Big question and and important one.
The one-word answer is: no. Why?
Lack of regulation can expand choice. But what about quality?
Some mental health professionals, such as doctors (GPs) and psychiatrists must have a GMC number to practice in the UK. This means that the General Medical Council has assessed their medical training and validated their professional standing to practise medicine. Phew. Good to know, before taking medication they might prescribe for you. Don’t be afraid of asking for their GMC number or you can look up their online registration.
Other mental health professionals such as psychologists must be registered with HCPC, the Health and Care Professional Council. So far, so good.
Most other counsellors or psychotherapists do not have to be trained or members of a professional body before practising with clients. Shocking?
Well, ever since Sigmund Freud and Carl Jung started the new profession of psychoanalysis in Vienna in the late 1900s, this has been a fascinating field of exploring the human psyche. It also generated a proliferation of opinions and methods. And in this article, I’m confining myself to a documented origin of psychotherapy professionals over 100 years ago, whom I admit were white-skinned men in European practice. Other peoples and places have also generated much wisdom and succour in the thousands of years since humans emerged, which I also respect.

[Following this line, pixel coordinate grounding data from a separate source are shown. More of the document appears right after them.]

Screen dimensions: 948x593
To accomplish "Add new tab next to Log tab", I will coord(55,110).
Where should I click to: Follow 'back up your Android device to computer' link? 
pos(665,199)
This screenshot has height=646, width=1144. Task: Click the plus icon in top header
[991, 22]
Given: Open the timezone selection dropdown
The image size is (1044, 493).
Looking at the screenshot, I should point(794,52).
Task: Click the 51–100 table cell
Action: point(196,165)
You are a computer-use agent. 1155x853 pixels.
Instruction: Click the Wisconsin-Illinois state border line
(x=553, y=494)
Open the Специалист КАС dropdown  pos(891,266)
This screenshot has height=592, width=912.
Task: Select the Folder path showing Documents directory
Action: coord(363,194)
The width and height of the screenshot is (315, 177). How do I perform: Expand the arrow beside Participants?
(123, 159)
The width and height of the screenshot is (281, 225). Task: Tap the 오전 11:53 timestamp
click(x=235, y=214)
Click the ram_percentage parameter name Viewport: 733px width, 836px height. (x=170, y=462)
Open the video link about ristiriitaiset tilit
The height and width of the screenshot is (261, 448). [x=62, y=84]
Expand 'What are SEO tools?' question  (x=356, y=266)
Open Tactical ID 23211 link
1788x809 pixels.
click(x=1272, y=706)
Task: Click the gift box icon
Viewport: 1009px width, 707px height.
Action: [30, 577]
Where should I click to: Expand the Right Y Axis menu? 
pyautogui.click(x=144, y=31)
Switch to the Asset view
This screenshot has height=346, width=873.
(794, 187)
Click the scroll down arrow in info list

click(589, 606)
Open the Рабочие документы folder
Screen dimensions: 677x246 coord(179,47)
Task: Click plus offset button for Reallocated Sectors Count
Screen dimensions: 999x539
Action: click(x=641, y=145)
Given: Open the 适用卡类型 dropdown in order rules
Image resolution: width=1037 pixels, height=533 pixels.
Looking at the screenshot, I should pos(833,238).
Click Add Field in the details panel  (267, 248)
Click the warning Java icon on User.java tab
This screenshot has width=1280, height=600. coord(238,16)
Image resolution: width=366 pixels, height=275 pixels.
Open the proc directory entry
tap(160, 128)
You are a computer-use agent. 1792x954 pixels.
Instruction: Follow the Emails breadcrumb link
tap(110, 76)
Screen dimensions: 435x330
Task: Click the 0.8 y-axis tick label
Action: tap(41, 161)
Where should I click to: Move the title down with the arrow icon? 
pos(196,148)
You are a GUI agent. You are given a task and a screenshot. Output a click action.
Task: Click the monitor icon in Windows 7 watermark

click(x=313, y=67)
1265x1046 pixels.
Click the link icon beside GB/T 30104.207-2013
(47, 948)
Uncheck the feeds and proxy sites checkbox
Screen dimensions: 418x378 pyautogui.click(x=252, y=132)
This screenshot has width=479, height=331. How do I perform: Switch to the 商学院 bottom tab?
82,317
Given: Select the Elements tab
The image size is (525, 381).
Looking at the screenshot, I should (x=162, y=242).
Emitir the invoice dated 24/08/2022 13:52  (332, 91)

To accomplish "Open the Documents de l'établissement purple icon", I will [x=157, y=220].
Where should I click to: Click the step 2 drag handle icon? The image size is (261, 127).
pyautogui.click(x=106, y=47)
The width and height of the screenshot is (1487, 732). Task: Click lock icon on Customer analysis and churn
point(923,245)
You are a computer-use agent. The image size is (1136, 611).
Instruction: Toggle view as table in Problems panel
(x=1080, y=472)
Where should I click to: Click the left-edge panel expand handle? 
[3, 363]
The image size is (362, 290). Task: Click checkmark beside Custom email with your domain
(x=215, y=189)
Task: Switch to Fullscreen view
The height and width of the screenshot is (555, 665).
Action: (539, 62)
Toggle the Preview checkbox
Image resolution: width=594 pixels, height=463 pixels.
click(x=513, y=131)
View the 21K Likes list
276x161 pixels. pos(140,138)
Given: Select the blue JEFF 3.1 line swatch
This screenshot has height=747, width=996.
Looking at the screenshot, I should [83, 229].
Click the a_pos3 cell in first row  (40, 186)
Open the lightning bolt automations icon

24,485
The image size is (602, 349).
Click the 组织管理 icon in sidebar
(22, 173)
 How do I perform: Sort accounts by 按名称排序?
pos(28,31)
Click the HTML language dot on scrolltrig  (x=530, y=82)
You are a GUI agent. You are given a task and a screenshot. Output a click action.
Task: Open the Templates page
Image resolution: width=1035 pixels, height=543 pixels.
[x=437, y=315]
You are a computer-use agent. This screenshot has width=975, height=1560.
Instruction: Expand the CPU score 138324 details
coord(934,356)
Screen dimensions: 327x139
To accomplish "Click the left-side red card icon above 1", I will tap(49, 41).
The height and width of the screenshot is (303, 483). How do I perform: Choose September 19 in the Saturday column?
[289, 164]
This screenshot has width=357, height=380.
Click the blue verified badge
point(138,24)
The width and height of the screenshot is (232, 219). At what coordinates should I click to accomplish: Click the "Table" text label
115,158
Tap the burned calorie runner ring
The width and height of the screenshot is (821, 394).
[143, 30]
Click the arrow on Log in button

But back to the UK, where we now have many styles of therapy. Here are but a few: psychoanalytic, humanistic integrative, person-centred, Gestalt, Transactional Analysis, existential, transpersonal, psychodynamic, CBT (Cognitive Behavioural Therapy), psycho-traumatology, schema therapy, sex & relationship therapy, services for children and young people, bereavement counselling. The list goes on.
Unlike doctors and the GMC, in therapy there is no unitary body which regulates mental health professionals and gives them a licence to practice. There are many professional bodies in this area. This is not an exhaustive list, but here are some well-known ones: BACP, UKCP, BPS, NCS, NCP, COSRT, Addiction Professionals.
My own view is that there is huge benefit in this range of approaches. It gives clients a choice, although a drawback is that it could perhaps be bewildering for anyone seeking therapy. I’ve given it a lot of thought. On balance, I’d prefer to be a member of professional bodies, to enhance my credentials and give confidence to anyone thinking of buying my services. No professional body is perfect; no therapist is perfect.
Over 10 years ago in the UK, the Department of Health ran a consultation when considering whether to regulate mental health services such as counselling and psychotherapy. In the end, with a change of government, these plans were dropped.
It was pointed out that clients still have recourse to the police and the law, for example around fraud or sexual crimes. Trading standards offices can also lend their weight in a dispute, as can the small claims court process for financial matters.
But the consultation generated loads of debate around protecting the public, ensuring standards of care and training, and access to a complaints process. Across the intervening years into the 2020s, many membership organisations have picked up the pace on professionalisation. Some have achieved recognition for their membership register by the Professional Standards Authority; other organisations are pursuing this step. Training standards have received attention, such as the ScopEd project among several membership organisations to compare and standardise training levels in the profession. This can generate more heat than light. But at least there’s energy going into this endeavour.
Ten years ago, I was against regulation into narrow categories of mental health provision. Nowadays I might be more open to the idea if it balances standards with choice of approach.
Right now, my advice is to check the credentials of any professional you might choose. Have a quick conversation with them to see if they might suit you. Check how they work and what outcomes they believe are possible. There’s more on this process here.
I offer a free 15-minute phone call as part of the intake process. I ask for proper background information to support client care. I collect baseline measures to track progress. I’m accountable to my client and the wider profession, monitored by my professional accreditation organisations. It’s not perfect, but it’s better than nothing – for the sake of everyone involved.
Please remember that my intention here is to express an opinion. Other opinions are valid. This is merely my point of view about what informs my practice and I hope this article is of benefit for my clients, supervisees, and trainees.
Choose what will suit you, because you matter.